Edward Saïd définit l’exploitation sexuelle comme la caractéristique
fondamentale de l’Orientalisme, dont il disait qu’il était “une façon
occidentale de dominer, restructurer, et d’asseoir son autorité sur
l’Orient”. L’Orientalisme, écrit Saïd, se voit “lui-même et ses sujets
avec des œillères sexistes. […]. Les femmes [locales] sont généralement
les créatures d’un fantasme de pouvoir masculin. Elles expriment une
sensualité illimitée, sont plus ou moins stupides, et surtout, sont
consentantes”. De plus, poursuit-il, “lorsque la sexualité des femmes
est soumise, la nation est plus ou moins conquise”. La conquête
sexuelle des femmes indigènes, fait remarquer Saïd, correspond à la
conquête des terres elle-même.
La violence sexuelle des hommes blancs à l’encontre des femmes
asiatiques — et n’importe quelle femme Asiatique peut vous dire à quel
point une telle violence, et un tel racisme sexualisé, sont implacables
et courants — est le résultat direct de l’impérialisme Occidentale,
tout comme la violence sexuelle contre les femmes aborigènes est le
résultat direct du colonialisme blanc. Et le même comportement se
retrouve dans les guerres et à proximité des industries d’extractions
massives qui déclenchent souvent les guerres, comme celles que j’ai
couvertes au Congo.
Ce racisme sexualisé, cependant, ne se limite pas qu’aux guerres et aux
sites d’extraction. Il est la force motrice derrière les millions de
touristes sexuels mâles du Premier Monde se rendant dans le monde en
voie de développement, et derrière ceux qui vont à la recherche de
femmes pauvres et de couleur pour le trafic et l’esclavage sexuel dans
le monde industrialisé.
Les industries d’extraction, comme les guerres, habilitent une
population prédatrice à dominance masculine qui s’engage dans des
violences et des destructions terribles. Les guerres et les industries
d’extraction sont conçues pour anéantir tous les systèmes de support de
vie — familiaux, sociaux, culturels, économiques, politiques et
environnementaux.

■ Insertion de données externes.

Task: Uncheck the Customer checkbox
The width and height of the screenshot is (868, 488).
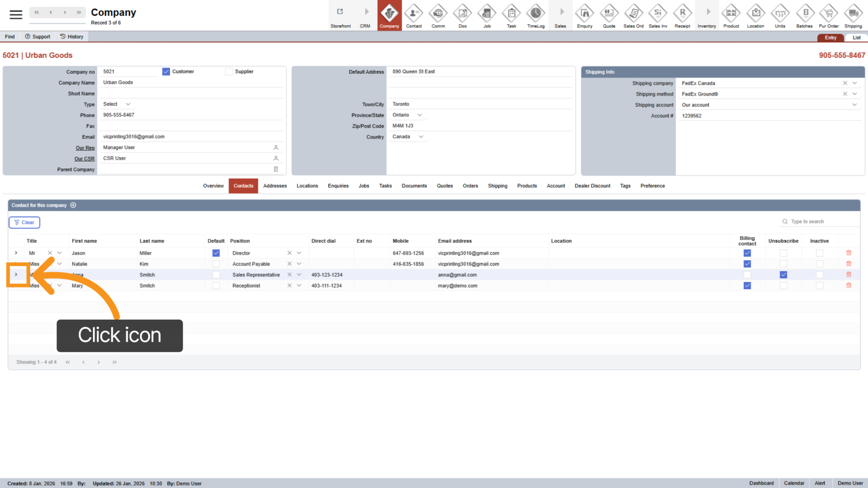Action: (166, 72)
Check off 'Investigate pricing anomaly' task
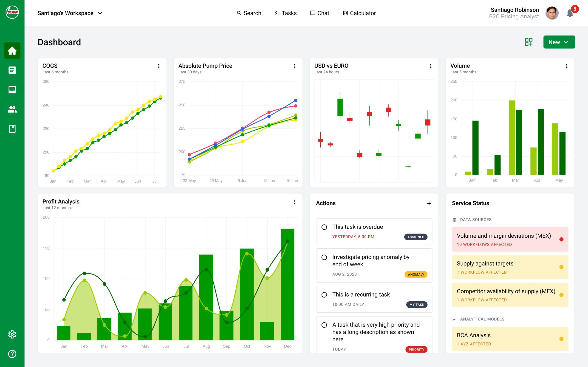The width and height of the screenshot is (588, 367). (324, 257)
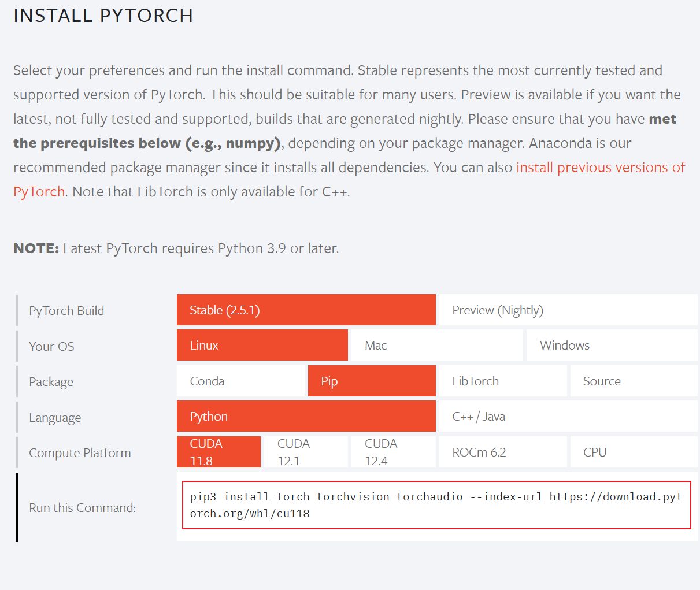Viewport: 700px width, 590px height.
Task: Select CUDA 11.8 compute platform
Action: (x=218, y=451)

Et elles requièrent l’oblitération des communautés et
du bien commun. Sinon comment pourriez-vous convaincre des opérateurs
de Virginie-Occidentale du sud d’arracher les sommets de monts des
Appalaches pour accéder à des veines de charbon tout en transformant la
Terre qui les a vu grandir, eux et leurs ancêtres, en une décharge
fétide, toxique, où l’air, le sol et l’eau seront pollués pour des
générations? Ces vastes entreprises prédatrices permettent
l’enrichissement personnel, l’avancement et le pouvoir personnel aux
dépens de tout le monde et de toutes choses. Elles créent une immense
division permanente entre les exploiteurs et les exploités, rarement
franchie. Et plus vous êtes vulnérables, plus ces rapaces apparaîtront
autour de vous pour se nourrir de vos afflictions. Ceux qui souffrent
le plus sont les enfants, les femmes et les personnes âgées — les
enfants et les personnes âgées parce qu’ils sont vulnérables, et les
femmes parce qu’elles sont chargées de prendre soin d’eux.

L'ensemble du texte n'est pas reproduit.